If only one application is deployed on a server and only one thread pool is deployed, then this estimate may be reasonable, but you need to test it yourself.

Then I found an estimation formula in the document server Performance IO optimization:

Optimal number of threads = ((thread wait time + thread CPU time)/thread CPU time) * number of cpus

It can be concluded that the higher the proportion of thread wait time, the more threads are required. The higher the percentage of thread CPU time, the fewer threads are required

Experiment (omitted)

A hybrid

Hybrid tasks can be divided into IO – and CPU-intensive tasks, which can then be processed in separate thread pools. As long as the execution time of the two tasks is similar, it will be more efficient than serial execution. If the execution time of the two tasks is far from that of the two tasks, the task executed first will have to wait for the task executed later, and the final time still depends on the task executed later, plus the cost of task splitting and merging, which is not worth the loss.

Why does thread context switching cost performance

The concept of context switching

Let’s first explain what context switch is.

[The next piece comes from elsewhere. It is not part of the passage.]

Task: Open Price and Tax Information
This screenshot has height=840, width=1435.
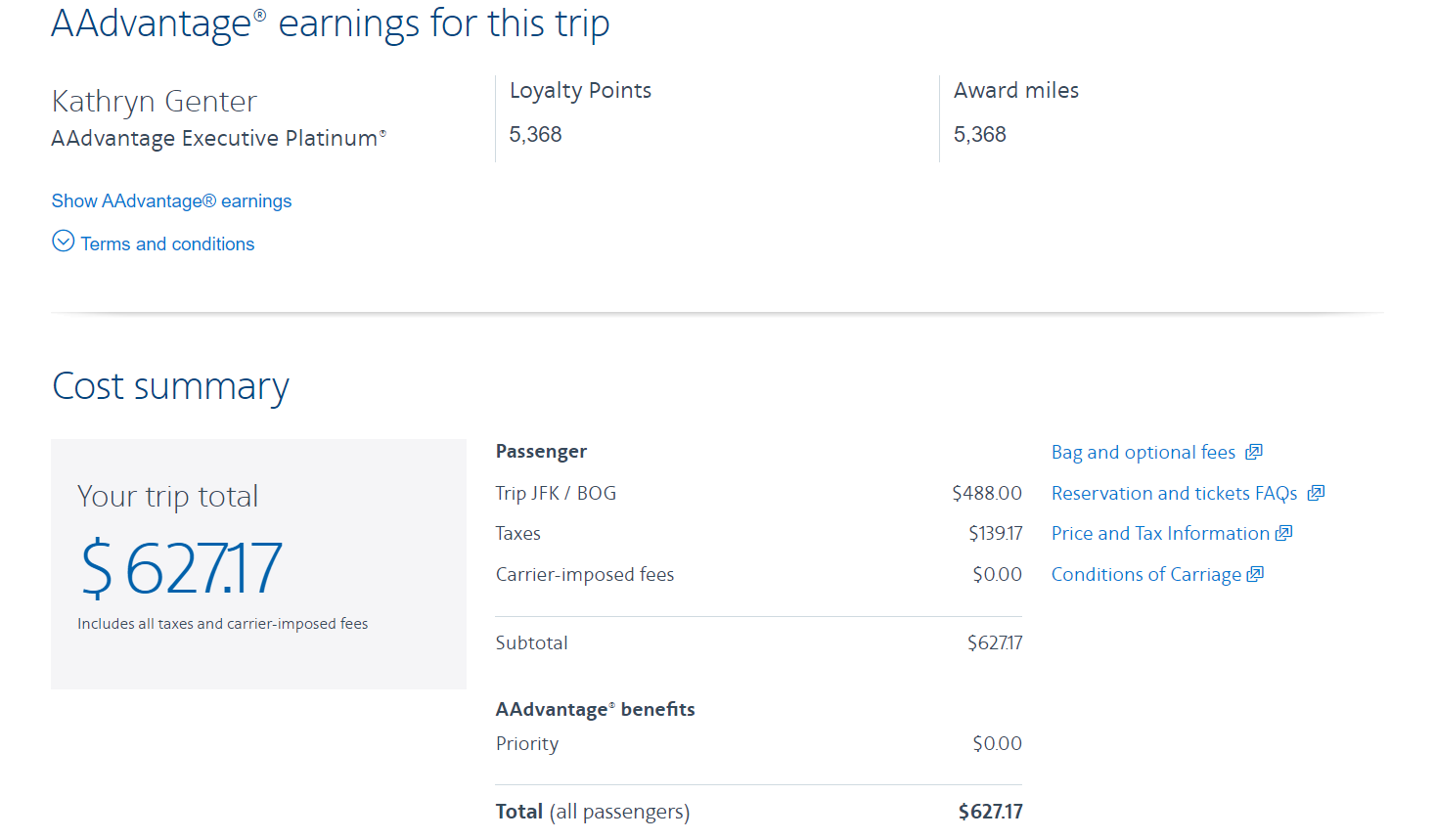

In a multitasking system, the number of jobs is usually greater than the number of cpus. To give the user the impression that these tasks are going on simultaneously, the CPU allocates a certain amount of time to each task, saves the current task state, transfers the current running task to the ready (or suspended or deleted) state, and the other selected ready task becomes the current task. The CPU can then go back and process the previously suspended task. Context switching is one such process that allows the CPU to record and restore the state of various running programs, enabling it to complete the switching operation. During this process, the CPU stops processing the currently running program and saves the exact location of the current program for later execution

Context switching costs

Context switching causes the CPU to go back and forth between registers and the run queue. This consumption can be divided into two types

Types of loss describe
Direct loss CPU registers need to be saved and loaded, system scheduler code needs to be executed, TLB instances need to be reloaded, and CPU pipelines need to be flushed
Indirect loss Multi-core caches share data with each other

Reference documentation

What are CPU intensive and IO intensive?

Calculate the optimal number of thread pools under concurrency

How can I reasonably estimate the thread pool size?